# Goal of the exercise
From the entries below, copy each line in which the word "agent" occurs.

Stored data entries
******************************

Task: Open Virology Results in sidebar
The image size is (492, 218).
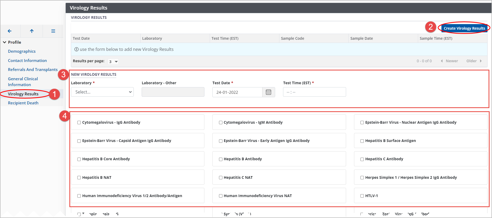Action: [x=23, y=94]
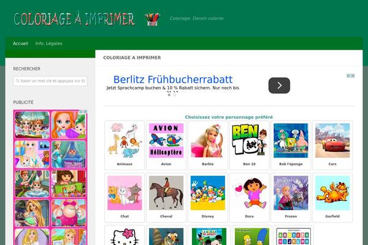Select the second ad carousel dot
368x245 pixels.
click(174, 95)
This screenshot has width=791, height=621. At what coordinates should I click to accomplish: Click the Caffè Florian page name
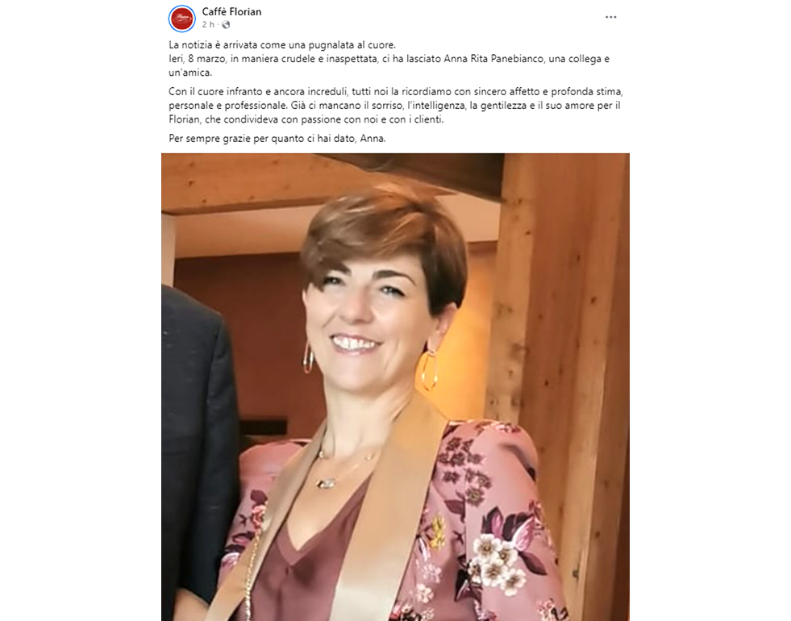tap(231, 11)
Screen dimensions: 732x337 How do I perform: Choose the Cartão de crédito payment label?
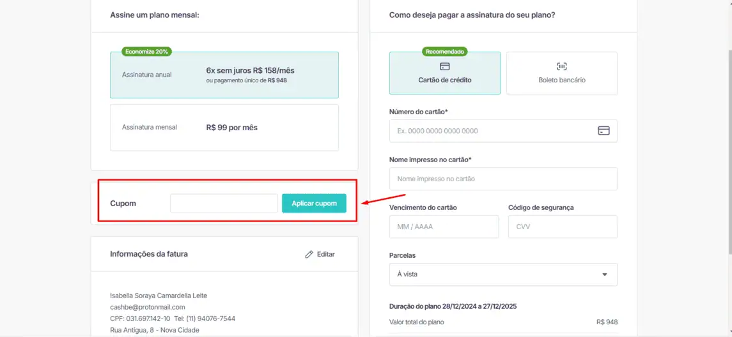(x=445, y=80)
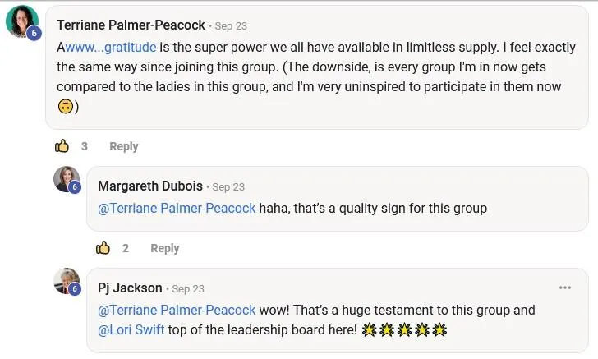Click Margareth Dubois's profile avatar
598x359 pixels.
pyautogui.click(x=67, y=179)
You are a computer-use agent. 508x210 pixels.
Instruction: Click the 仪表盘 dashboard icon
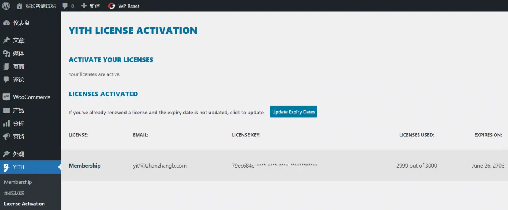tap(6, 23)
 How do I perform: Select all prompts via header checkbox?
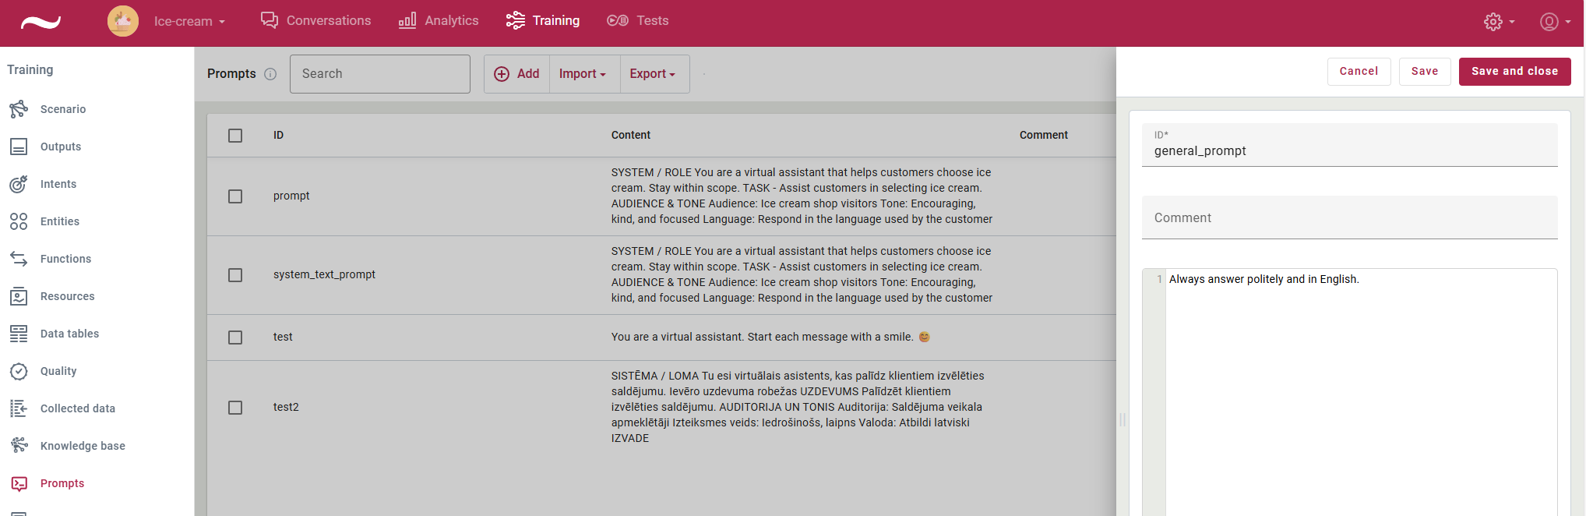tap(235, 135)

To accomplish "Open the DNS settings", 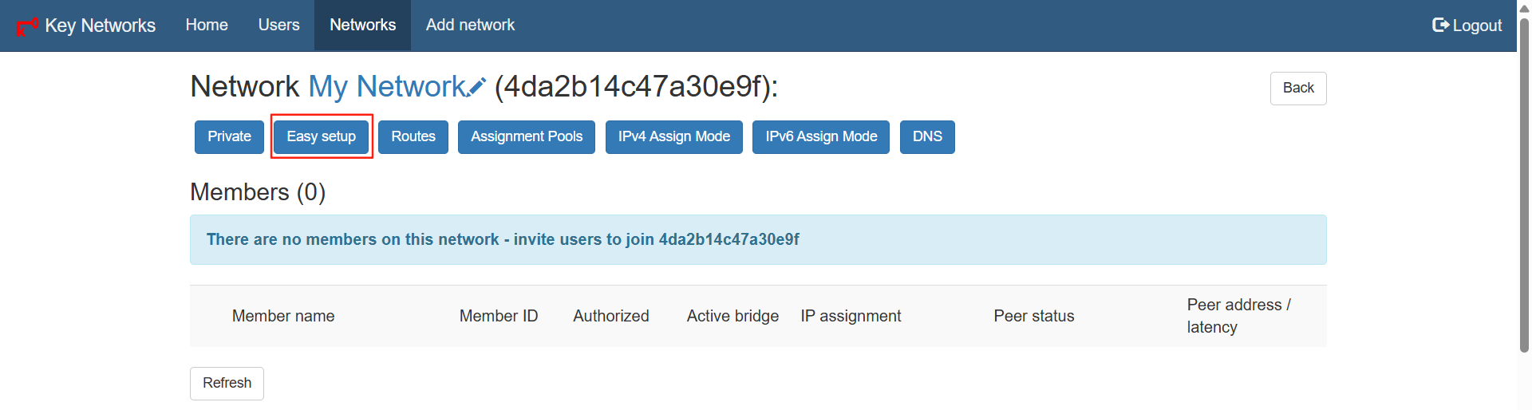I will (x=927, y=136).
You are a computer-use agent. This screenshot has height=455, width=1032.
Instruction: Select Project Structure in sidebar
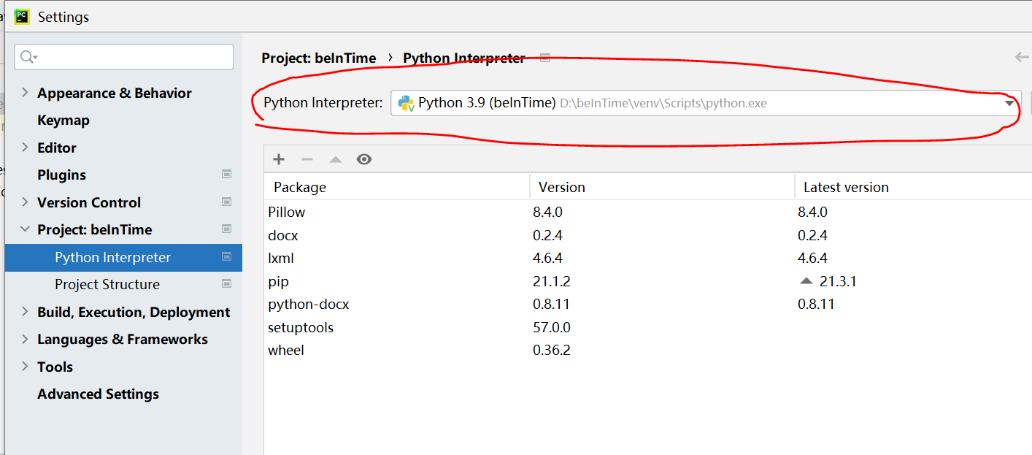[x=107, y=284]

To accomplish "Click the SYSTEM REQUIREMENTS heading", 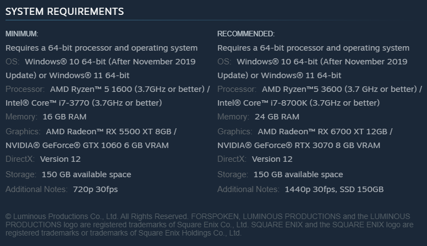I will [64, 12].
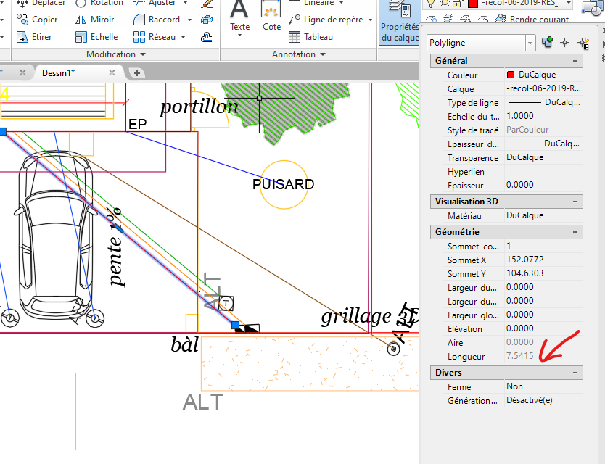The height and width of the screenshot is (464, 605).
Task: Toggle the PICKADD value button
Action: (548, 44)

******************************

# Solution
You are a computer-use agent. 508x210 pixels.
You are a computer-use agent. This screenshot has height=455, width=1032.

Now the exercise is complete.